Knowing which mental shelf something belongs on is more than mere convenience. Groupings and hierarchies work for our good.

Two categories of affections are life-shapers. Affections can be aimed toward good or bad, they can be weak or strong, but they can also be comparative or integrated. The comparative and integrated categories are something I first read about in The Things of Earth by Joe Rigney. In order to please God we must have both and they must be in the right order.

By comparative affections we mean that we love nothing more than God by comparison. We love Him with all our heart (Matthew 22:37). We love Him more than mother or son or daughter (Matthew 10:37). We desire Him more than anything on earth (Psalm 73:25). Nothing compares. Even though He is unseen, the things of earth seem dim in His light (2 Corinthians 4:18).

As necessary and orienting as they are, they are regularly used to guilt others into sacrifices, and guilt is greater if they’re treated like the only category of affections.
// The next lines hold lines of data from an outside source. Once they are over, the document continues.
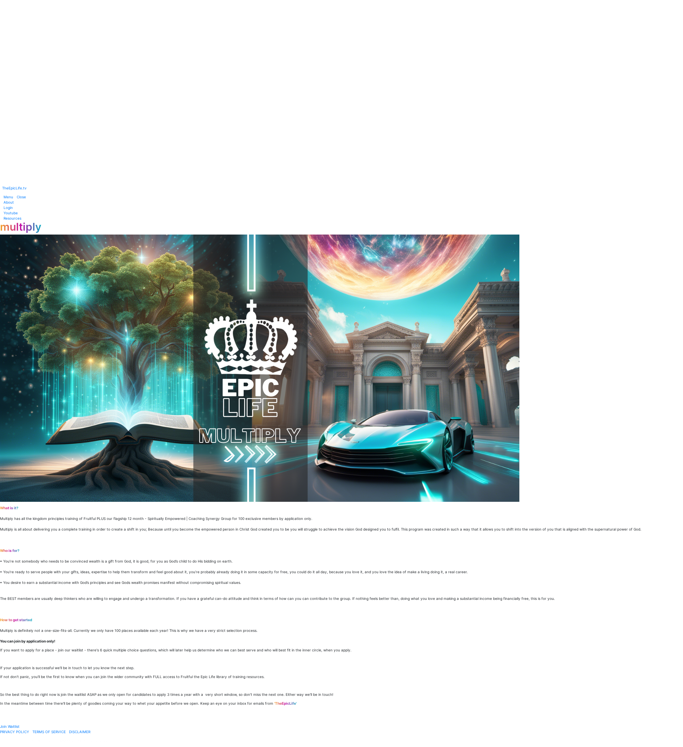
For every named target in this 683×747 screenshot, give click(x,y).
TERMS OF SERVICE (49, 732)
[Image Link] (341, 91)
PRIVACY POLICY (14, 732)
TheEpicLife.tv (14, 188)
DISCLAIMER (79, 732)
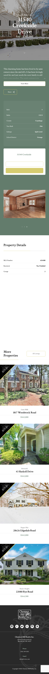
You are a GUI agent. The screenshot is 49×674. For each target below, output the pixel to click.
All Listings (36, 354)
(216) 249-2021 (24, 651)
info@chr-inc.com (25, 659)
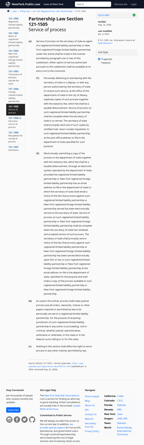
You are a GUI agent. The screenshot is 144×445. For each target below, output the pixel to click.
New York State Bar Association (61, 395)
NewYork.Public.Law (26, 4)
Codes (120, 396)
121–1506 (15, 137)
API (86, 409)
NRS (119, 409)
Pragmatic (106, 59)
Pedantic (106, 62)
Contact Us (91, 414)
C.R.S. (120, 400)
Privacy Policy (92, 431)
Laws (14, 11)
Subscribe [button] (13, 410)
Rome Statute (124, 427)
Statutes (121, 405)
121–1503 (15, 77)
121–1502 (15, 58)
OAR (119, 418)
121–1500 (15, 23)
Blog (87, 400)
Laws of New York (53, 4)
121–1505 (13, 109)
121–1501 (15, 39)
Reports (89, 418)
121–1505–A (14, 122)
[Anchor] (67, 71)
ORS (125, 418)
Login (134, 4)
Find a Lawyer (92, 396)
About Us (90, 405)
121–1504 (15, 94)
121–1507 (13, 148)
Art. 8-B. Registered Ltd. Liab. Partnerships (53, 11)
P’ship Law (25, 11)
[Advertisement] (117, 88)
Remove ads (120, 4)
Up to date (103, 15)
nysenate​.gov (104, 43)
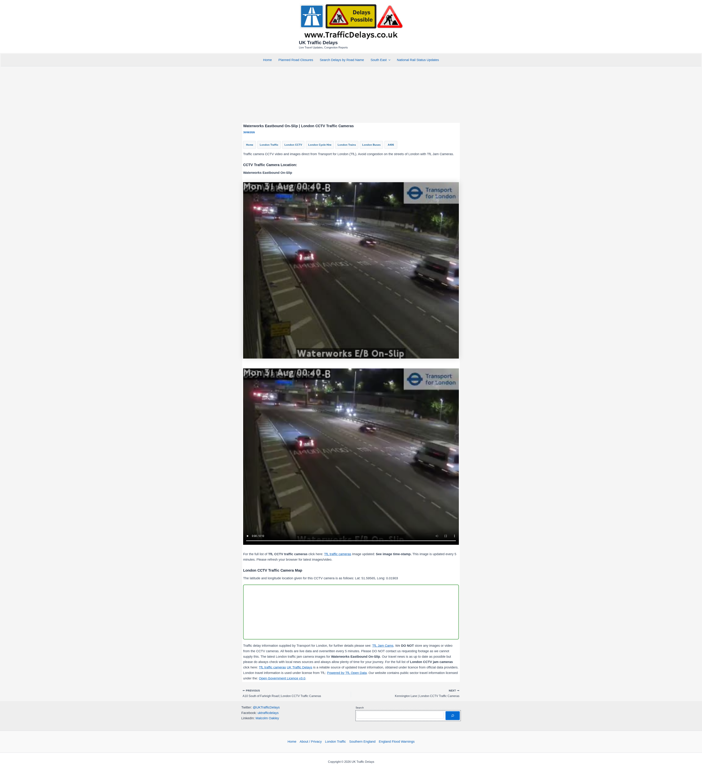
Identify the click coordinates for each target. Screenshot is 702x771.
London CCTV (293, 144)
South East (379, 60)
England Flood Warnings (397, 741)
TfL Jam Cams (382, 645)
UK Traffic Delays (318, 42)
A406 (391, 144)
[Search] (453, 715)
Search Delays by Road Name (342, 60)
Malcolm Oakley (267, 718)
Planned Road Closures (295, 60)
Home (267, 60)
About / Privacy (311, 741)
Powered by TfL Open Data (347, 673)
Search (360, 707)
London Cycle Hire (319, 144)
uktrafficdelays (268, 713)
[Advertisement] (351, 94)
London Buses (371, 144)
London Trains (347, 144)
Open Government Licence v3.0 (282, 678)
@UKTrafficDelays (266, 707)
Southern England (362, 741)
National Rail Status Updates (418, 60)
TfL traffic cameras (337, 554)
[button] (388, 59)
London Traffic (269, 144)
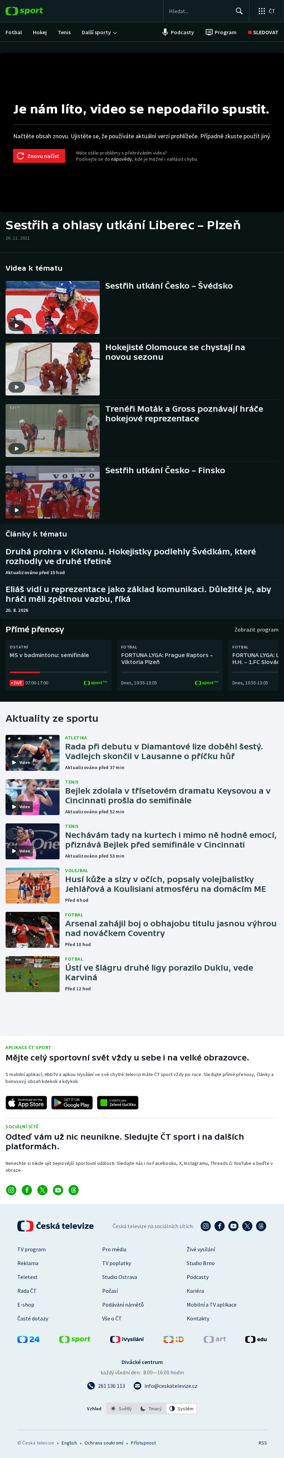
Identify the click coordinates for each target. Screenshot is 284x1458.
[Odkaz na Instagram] (11, 1190)
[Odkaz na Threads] (73, 1190)
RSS (263, 1443)
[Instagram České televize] (205, 1226)
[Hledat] (239, 11)
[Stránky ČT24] (28, 1340)
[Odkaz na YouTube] (58, 1190)
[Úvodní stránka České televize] (56, 1226)
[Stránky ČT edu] (256, 1340)
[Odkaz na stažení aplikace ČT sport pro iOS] (26, 1103)
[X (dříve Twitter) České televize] (247, 1226)
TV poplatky (116, 1263)
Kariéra (195, 1290)
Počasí (110, 1290)
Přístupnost (143, 1443)
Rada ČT (27, 1290)
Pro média (114, 1249)
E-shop (25, 1304)
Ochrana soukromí (104, 1443)
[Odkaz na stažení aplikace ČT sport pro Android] (72, 1103)
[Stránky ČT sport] (74, 1340)
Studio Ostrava (119, 1276)
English (69, 1443)
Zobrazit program (256, 629)
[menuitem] (13, 32)
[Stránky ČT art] (215, 1340)
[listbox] (151, 1408)
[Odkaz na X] (42, 1190)
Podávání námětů (123, 1304)
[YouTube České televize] (233, 1226)
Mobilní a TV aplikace (212, 1304)
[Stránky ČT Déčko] (173, 1340)
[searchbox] (199, 11)
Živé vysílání (201, 1249)
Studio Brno (201, 1263)
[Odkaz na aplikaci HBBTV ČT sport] (118, 1103)
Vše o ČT (112, 1318)
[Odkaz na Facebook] (27, 1190)
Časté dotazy (32, 1318)
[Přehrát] (16, 325)
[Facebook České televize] (219, 1226)
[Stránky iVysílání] (127, 1340)
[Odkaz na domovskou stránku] (35, 11)
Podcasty (197, 1276)
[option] (121, 1408)
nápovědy (121, 159)
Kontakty (198, 1318)
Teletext (27, 1276)
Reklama (27, 1263)
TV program (31, 1249)
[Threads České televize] (261, 1226)
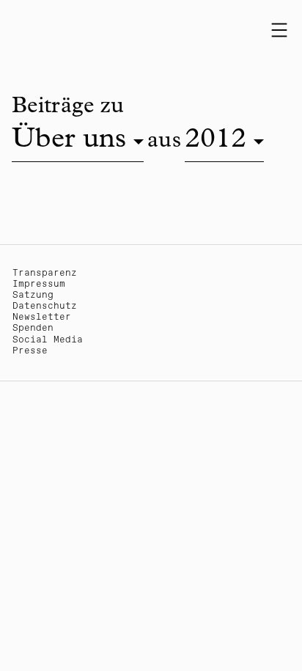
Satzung (33, 295)
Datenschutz (44, 306)
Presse (30, 351)
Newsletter (41, 317)
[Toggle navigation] (279, 30)
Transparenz (44, 273)
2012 (215, 141)
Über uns (69, 141)
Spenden (33, 328)
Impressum (38, 284)
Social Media (47, 340)
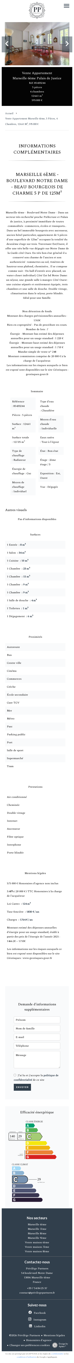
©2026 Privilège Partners (24, 1335)
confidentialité (57, 1353)
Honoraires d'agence (39, 1340)
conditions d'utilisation (26, 1357)
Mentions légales (54, 1335)
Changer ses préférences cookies (29, 1345)
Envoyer (22, 1087)
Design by (63, 1345)
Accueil (9, 113)
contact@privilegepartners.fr (37, 1293)
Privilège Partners (37, 1268)
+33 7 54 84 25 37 (37, 1288)
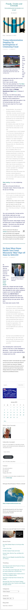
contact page (9, 477)
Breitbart (5, 231)
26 (23, 415)
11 (20, 410)
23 (14, 415)
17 (17, 412)
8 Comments (12, 257)
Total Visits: (5, 605)
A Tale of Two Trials (7, 548)
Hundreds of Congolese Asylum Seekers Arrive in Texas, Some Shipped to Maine (14, 574)
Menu (15, 13)
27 (4, 417)
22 (10, 415)
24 (17, 415)
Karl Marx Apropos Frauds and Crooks (11, 550)
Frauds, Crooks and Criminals (14, 4)
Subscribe (8, 457)
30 (14, 417)
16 (14, 412)
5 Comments (12, 49)
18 (20, 412)
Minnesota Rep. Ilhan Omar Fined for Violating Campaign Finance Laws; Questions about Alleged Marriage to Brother (14, 583)
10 (17, 410)
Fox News (21, 84)
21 (7, 415)
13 (4, 412)
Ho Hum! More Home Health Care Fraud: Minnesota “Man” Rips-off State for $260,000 (14, 251)
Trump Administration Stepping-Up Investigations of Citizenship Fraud (13, 43)
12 (23, 410)
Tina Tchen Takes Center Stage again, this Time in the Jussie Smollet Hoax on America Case (14, 570)
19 (23, 412)
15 (10, 412)
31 (17, 417)
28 (7, 417)
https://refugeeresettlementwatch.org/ (12, 503)
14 (7, 412)
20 (4, 415)
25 (20, 415)
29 (10, 417)
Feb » (5, 421)
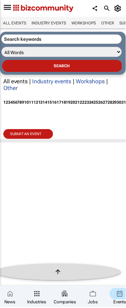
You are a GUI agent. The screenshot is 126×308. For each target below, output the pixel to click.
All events (14, 23)
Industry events (49, 23)
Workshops (83, 23)
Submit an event (25, 134)
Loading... (12, 152)
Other (107, 23)
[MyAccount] (119, 8)
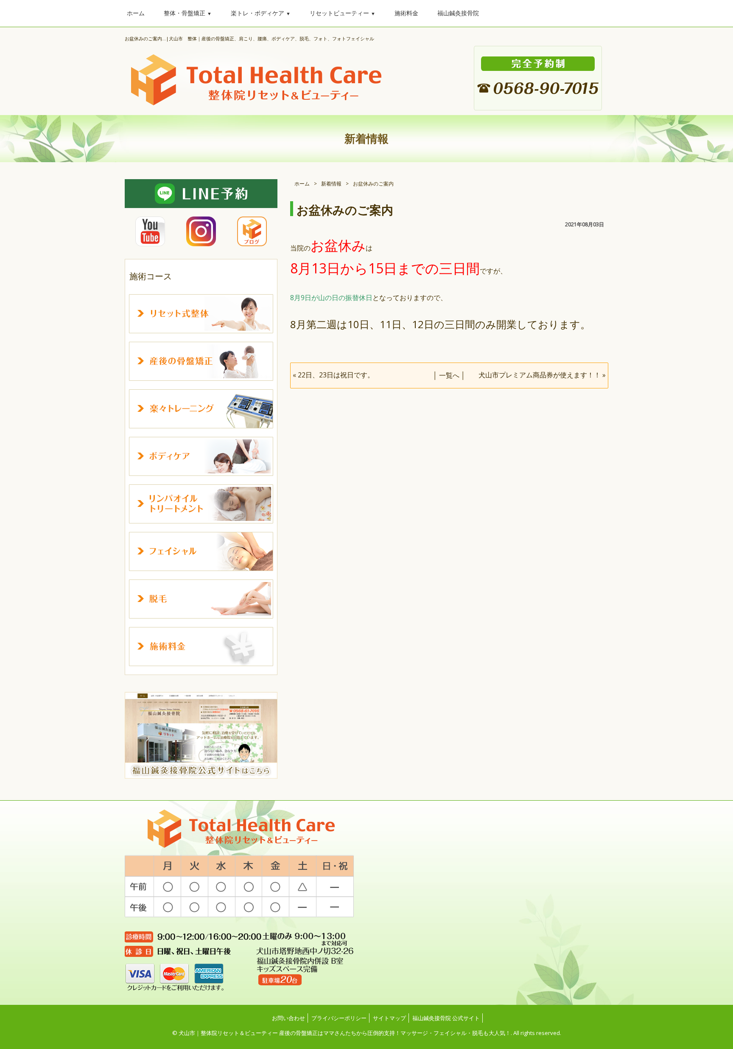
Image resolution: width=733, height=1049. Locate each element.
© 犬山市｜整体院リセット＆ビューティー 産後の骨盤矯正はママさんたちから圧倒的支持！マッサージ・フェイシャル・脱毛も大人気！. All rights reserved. (366, 1033)
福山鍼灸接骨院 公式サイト (446, 1018)
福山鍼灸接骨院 (458, 13)
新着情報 (331, 183)
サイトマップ (389, 1018)
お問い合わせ (288, 1018)
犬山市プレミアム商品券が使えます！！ (539, 375)
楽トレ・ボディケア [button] (261, 13)
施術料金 (406, 13)
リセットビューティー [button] (342, 13)
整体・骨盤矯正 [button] (188, 13)
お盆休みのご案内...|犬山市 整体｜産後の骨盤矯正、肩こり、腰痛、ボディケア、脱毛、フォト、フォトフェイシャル (249, 38)
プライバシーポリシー (338, 1018)
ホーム (136, 13)
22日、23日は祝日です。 (336, 375)
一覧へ (449, 375)
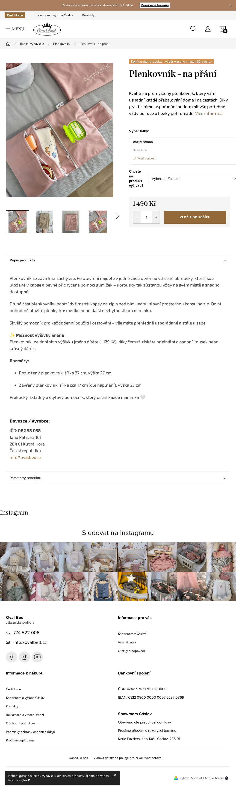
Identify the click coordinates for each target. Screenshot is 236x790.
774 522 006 (26, 632)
We could be made to feel bad that we’re hungry at all since, I mean, isn’t man supposed to live by the Word of God (Matthew 4:4)?

Of course bodies and bread, and hunger and baking, are all God’s ideas, ideas which are explained in that Word we live by. He is Lord of the seen things, even if they are temporary, and He requires that we receive them with thanks, that we steward and invest and share with others following His generous example. We are commanded to love our neighbors, our wives, our enemies.

These affections are integrated affections. Because we love God we don’t try to make every day Sunday. Because we love God most we know how to keep money as a servant not an idol. In order to love God, some of our minutes are spent examining if He is the preeminent love, and most of our minutes are spent putting that into practice.